Your answer should hold exactly the lines beginning with the one that contains "This screenshot has height=514, width=750." and ending with the last line of the material, both included. Leave every picture out.

◆ ◆ ◆ ◆ ◆ ◆ ◆

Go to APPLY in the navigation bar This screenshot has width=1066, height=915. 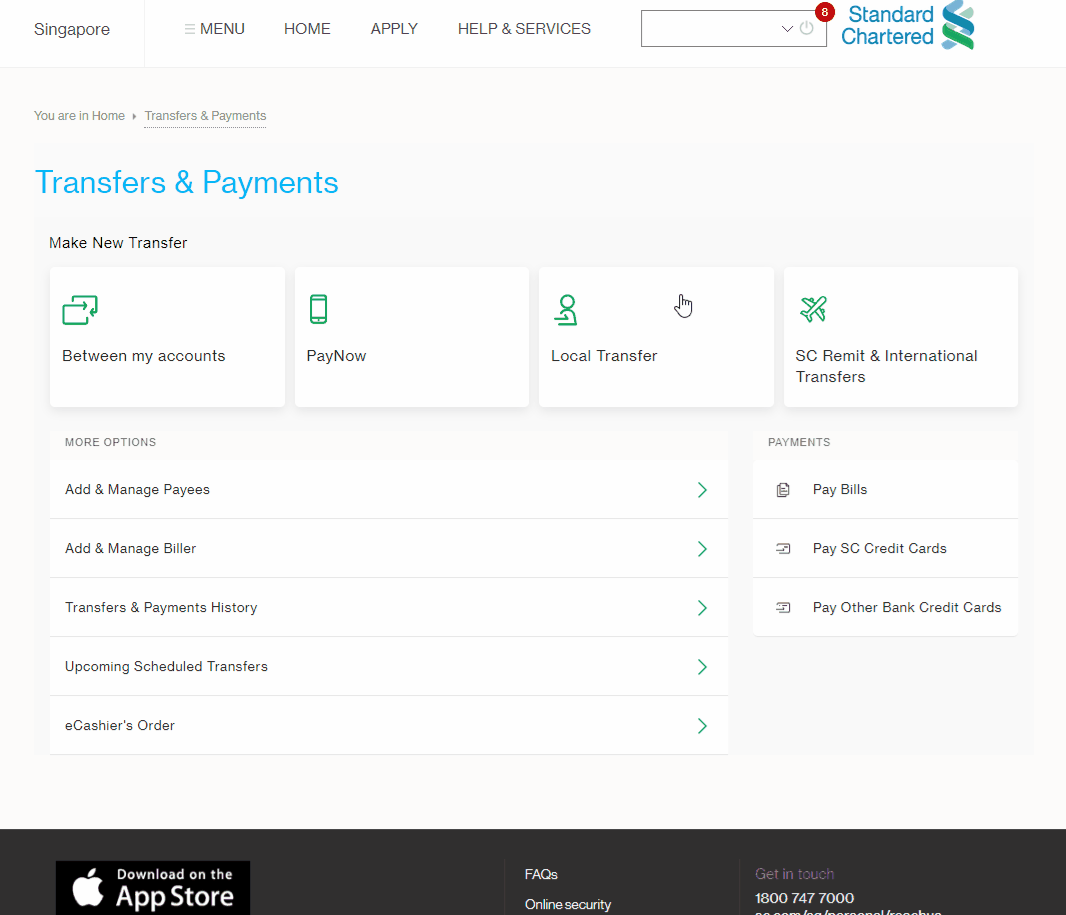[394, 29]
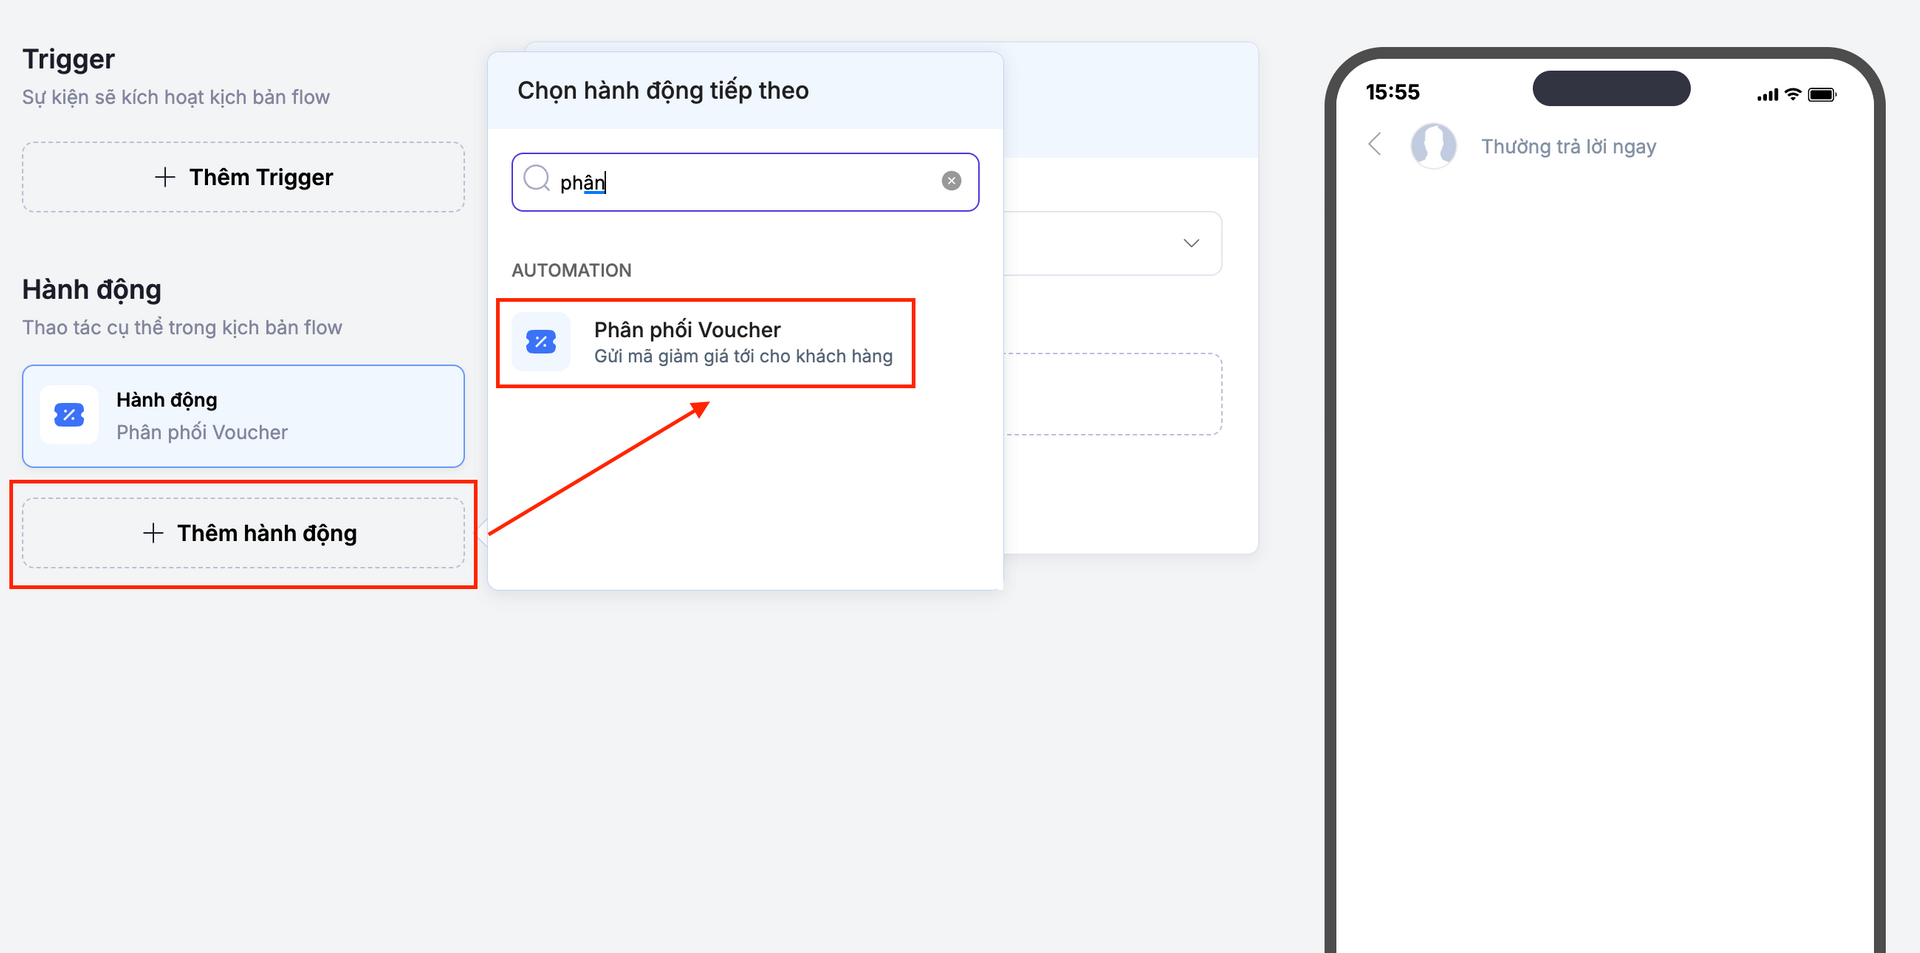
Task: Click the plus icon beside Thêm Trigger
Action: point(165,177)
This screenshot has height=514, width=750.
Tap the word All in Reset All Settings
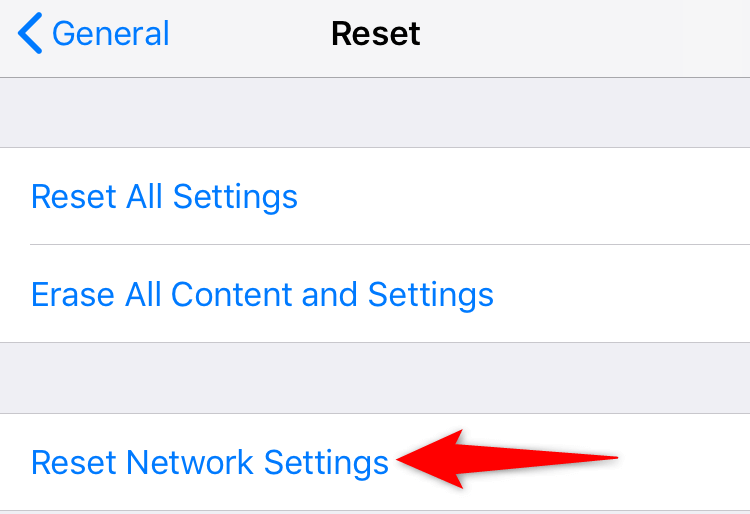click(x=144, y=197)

◆ ◆ ◆ ◆ ◆ ◆ ◆

TASK OUTPUT:
This screenshot has height=514, width=750.
Tap the word All in Reset All Settings
click(x=144, y=197)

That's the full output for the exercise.